__WORK TO COMPLETE__
Count how many lines of the items below contain the word "menu", and reply with that number alone.

__GIVEN RECORDS__
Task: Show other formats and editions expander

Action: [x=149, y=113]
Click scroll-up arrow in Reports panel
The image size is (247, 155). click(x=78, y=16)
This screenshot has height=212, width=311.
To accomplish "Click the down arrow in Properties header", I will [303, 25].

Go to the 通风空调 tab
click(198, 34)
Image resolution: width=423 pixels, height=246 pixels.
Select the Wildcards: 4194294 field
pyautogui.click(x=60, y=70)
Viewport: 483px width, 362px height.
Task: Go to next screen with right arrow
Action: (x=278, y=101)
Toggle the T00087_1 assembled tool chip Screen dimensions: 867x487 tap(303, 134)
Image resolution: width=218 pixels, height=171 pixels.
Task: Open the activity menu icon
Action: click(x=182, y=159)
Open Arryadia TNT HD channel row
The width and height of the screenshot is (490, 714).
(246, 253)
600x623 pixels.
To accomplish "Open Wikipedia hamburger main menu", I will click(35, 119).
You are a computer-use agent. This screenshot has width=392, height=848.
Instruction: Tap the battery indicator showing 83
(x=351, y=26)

__ANSWER BELOW__
2